The two-day summit begins on Thursday.
The US has proposed a model that would allow the International Monetary Fund (IMF) to frame guidelines to set up an early warning system to distortions in global trade.
“I am very confident you are going to see very strong consensus on this basic framework,” Geithner told business leaders at a meeting organised by the Confederation of Indian Industry (CII) to mark US President Barack Obama's visit.
“What we have proposed is a framework which incorporates early warning indicators of large surpluses or deficits which can then be monitored,” Geithner said. He made it clear that the US would not press for imposing specific targets to address global trade imbalances.

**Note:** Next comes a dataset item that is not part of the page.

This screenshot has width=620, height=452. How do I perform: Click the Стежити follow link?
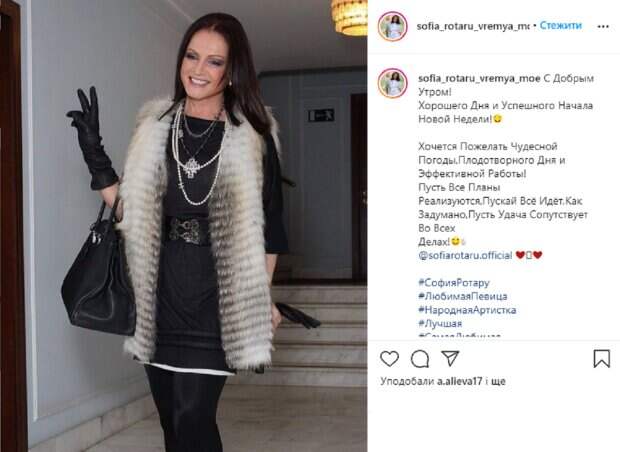click(561, 26)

“You can’t set quantitative targets for external balances —it makes no economic sense,” he said.
Geithner had written to G20 counterparts to change exchange rate policies in those nations that are running major trade surpluses. Though he did not mention nations, that is seen as targeting China.
G20 leaders are likely discuss an incipient “currency war” among nations, surge in capital inflows to emerging countries, financial stability of banks and the timing of withdrawing of the stimulus measures announced by various governments to counter the global economic downturn in 2008.